Problem:
Beginning with the line that holds "Task: Click Report" and finishing with the line that holds "Task: Click the Share toolbar icon", repeat the listing exactly, leaving every picture out.

══════

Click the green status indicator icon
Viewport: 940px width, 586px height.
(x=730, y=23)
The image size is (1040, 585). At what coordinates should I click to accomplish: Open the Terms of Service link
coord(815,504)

══════

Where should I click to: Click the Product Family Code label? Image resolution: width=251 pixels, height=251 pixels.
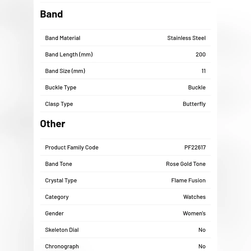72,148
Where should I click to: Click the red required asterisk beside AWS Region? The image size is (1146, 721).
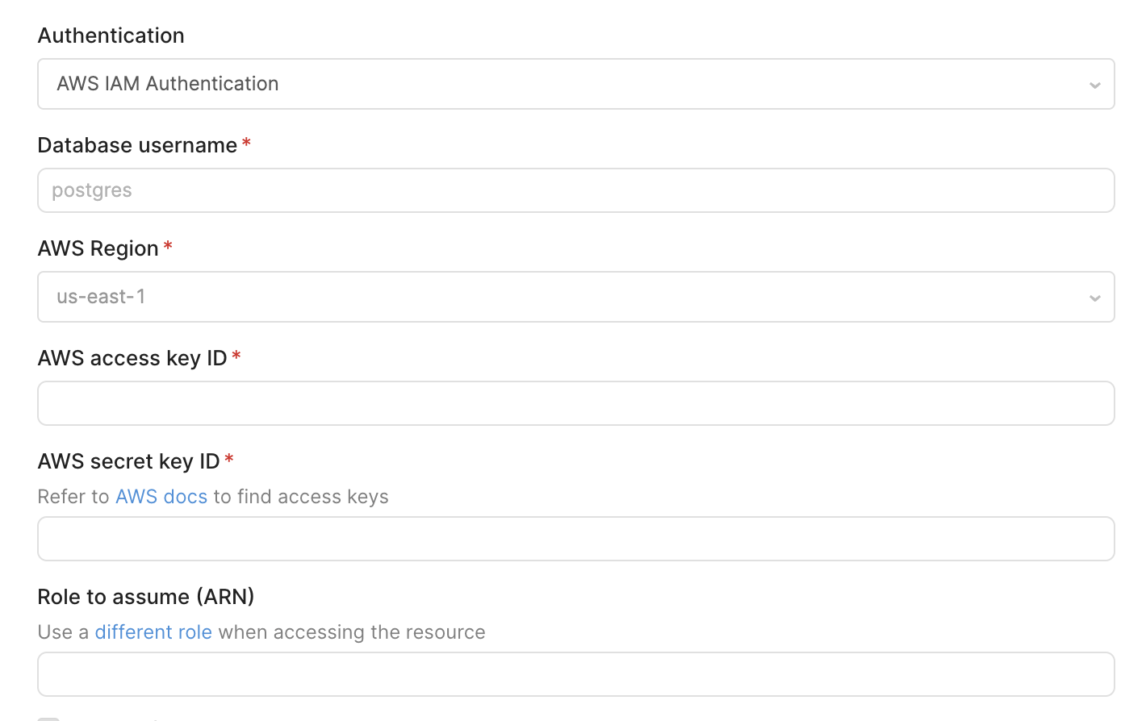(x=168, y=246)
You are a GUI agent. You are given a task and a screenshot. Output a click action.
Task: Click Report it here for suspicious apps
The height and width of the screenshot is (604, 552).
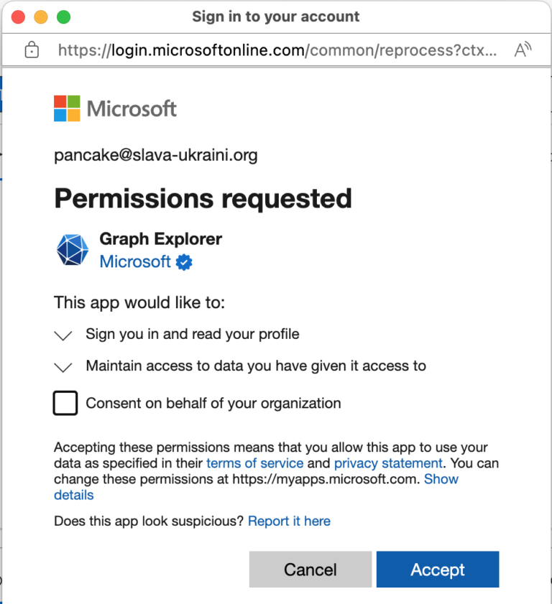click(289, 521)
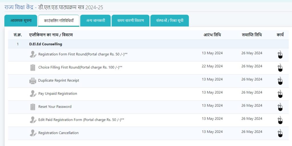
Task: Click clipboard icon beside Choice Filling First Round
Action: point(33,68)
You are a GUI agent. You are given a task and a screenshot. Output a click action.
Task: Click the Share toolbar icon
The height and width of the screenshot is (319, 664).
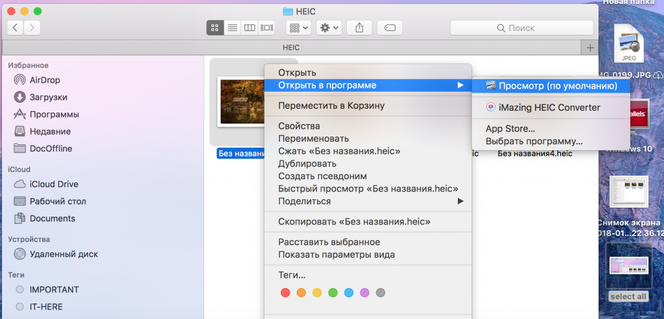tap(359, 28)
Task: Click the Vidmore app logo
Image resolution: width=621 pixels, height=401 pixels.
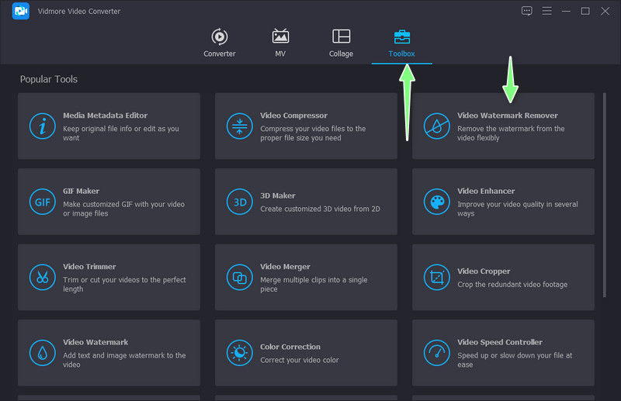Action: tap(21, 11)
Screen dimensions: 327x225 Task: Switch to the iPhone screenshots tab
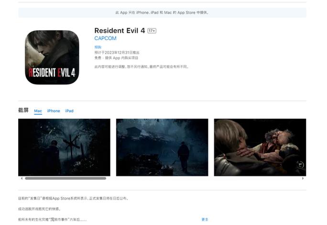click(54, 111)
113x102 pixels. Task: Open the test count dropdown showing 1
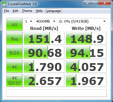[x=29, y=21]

══════

Output for this exercise:
Task: Click Report it here for suspicious apps
The height and width of the screenshot is (604, 552).
click(289, 521)
Task: Click clipboard icon beside Choice Filling First Round
Action: point(33,68)
You are a GUI agent. You are given a task and a screenshot. Output a click action.
Task: Click the Share toolbar icon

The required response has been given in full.